Mind the numt: Finding informative mitochondrial markers in a giant grasshopper genome
MetadataShow full item record
Pereira RJ, Ruiz-Ruano FJ, Thomas CJE, et al. Mind the numt: Finding informative mitochondrial markers in a giant grasshopper genome. J Zool Syst Evol Res. 2020;00:1–11. [https://doi.org/10.1111/jzs.12446]
SponsorshipH2020 Marie Sklodowska-Curie Actions 658706; Ministerio de Ciencia, Innovacion y Universidades PID2019-104952GB-I00/AEI/10.13039/501100011033
The barcoding of the mitochondrial COX1 gene has been instrumental in cataloguing the tree of life, and in providing insights in the phylogeographic history of species. Yet, this strategy has encountered difficulties in major clades characterized by large genomes, which contain a high frequency of nuclear pseudogenes originating from the mitochondrial genome (numts). Here, we use the meadow grasshopper (Chorthippus parallelus), which possesses a giant genome of ~13 Gb, to identify mitochondrial genes that are underrepresented as numts, and test their use as informative phylogeographic markers.
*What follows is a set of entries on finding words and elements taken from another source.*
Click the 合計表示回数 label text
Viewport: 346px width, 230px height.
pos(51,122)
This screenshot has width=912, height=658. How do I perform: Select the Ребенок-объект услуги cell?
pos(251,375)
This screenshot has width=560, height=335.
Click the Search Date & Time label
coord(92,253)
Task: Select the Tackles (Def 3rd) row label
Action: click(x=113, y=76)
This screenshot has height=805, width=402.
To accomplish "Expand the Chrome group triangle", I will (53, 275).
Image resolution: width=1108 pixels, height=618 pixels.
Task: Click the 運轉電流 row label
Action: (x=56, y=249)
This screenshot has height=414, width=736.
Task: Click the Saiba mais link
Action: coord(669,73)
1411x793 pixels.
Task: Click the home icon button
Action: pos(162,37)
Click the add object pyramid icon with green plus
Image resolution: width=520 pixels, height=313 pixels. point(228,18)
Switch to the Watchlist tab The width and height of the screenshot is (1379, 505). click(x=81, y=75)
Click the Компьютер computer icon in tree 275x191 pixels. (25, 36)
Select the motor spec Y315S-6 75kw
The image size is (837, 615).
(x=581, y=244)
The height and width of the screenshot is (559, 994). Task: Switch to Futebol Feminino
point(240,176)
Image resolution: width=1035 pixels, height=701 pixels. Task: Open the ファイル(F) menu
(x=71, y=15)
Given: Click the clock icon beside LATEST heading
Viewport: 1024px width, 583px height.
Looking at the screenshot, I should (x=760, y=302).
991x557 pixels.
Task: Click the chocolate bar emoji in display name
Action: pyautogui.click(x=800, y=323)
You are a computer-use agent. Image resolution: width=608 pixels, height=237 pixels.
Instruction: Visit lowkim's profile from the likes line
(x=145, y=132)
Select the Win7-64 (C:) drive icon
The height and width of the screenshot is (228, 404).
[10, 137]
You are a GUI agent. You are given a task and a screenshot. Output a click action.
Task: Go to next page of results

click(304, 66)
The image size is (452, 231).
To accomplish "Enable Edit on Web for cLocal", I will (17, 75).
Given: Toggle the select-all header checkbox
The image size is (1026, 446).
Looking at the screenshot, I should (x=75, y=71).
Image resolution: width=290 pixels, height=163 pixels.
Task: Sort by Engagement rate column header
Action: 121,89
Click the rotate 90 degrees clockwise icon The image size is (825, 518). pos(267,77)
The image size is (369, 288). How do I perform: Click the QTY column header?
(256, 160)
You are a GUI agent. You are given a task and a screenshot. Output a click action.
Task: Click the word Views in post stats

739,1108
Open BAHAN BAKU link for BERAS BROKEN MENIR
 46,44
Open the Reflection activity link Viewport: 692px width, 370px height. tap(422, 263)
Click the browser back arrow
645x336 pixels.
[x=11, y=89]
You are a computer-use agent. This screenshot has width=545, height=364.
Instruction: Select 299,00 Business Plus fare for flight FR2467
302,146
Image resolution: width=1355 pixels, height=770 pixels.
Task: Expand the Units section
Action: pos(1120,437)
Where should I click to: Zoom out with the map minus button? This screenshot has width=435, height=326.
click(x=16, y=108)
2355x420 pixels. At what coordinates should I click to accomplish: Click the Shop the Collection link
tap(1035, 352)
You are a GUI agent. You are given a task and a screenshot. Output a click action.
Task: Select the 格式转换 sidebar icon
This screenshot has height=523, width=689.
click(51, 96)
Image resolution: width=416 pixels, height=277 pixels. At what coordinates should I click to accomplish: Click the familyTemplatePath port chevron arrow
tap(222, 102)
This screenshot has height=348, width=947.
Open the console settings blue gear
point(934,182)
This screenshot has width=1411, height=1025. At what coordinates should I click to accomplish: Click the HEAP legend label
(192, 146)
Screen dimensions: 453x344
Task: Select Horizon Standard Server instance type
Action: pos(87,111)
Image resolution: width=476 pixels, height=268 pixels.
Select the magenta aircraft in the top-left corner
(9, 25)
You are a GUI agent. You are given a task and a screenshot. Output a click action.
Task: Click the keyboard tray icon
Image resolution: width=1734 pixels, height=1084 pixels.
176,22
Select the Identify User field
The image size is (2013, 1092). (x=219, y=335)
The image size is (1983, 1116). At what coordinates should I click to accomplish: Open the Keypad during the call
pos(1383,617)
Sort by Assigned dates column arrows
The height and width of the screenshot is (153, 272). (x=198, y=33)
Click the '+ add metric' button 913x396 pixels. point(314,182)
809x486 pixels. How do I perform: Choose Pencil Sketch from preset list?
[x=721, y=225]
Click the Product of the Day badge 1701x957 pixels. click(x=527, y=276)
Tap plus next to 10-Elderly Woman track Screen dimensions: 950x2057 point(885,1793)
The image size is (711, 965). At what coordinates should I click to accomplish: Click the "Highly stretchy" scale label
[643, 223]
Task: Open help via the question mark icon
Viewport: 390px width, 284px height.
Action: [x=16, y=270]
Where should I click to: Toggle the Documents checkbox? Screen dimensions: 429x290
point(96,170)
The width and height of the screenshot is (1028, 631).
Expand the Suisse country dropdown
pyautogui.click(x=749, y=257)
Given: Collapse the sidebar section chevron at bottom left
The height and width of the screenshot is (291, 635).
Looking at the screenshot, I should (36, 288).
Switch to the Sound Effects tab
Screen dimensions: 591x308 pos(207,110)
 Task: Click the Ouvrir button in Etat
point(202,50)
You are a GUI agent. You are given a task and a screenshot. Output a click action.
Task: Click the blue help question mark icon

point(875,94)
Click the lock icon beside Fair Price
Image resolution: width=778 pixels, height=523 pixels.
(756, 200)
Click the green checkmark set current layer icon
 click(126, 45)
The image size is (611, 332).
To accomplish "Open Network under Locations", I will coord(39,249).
We recover the same full mitochondrial sequence using both whole genome and transcriptome sequencing, including functional protein‐coding genes and tRNAs. We show that a region of the mitogenome containing the COX1 gene, typically used in DNA barcoding, has disproportionally higher diversity and coverage than the rest of the mitogenome, consistent with multiple insertions of that region into the nuclear genome. By designing new markers in regions of less elevated diversity and coverage, we identify two mitochondrial genes that are less likely to be duplicated as numts. We show that, while these markers show high levels of incomplete lineage sorting between subspecies, as expected for mitochondrial genes, genetic variation reflects their phylogeographic history accurately. These findings allow us to identify useful mitochondrial markers for future studies in C. parallelus, an important biological system for evolutionary biology. More generally, this study exemplifies how non‐PCR‐based methods using next‐generation sequencing can be used to avoid numts in species characterized by large genomes, which have remained challenging to study in taxonomy and evolution.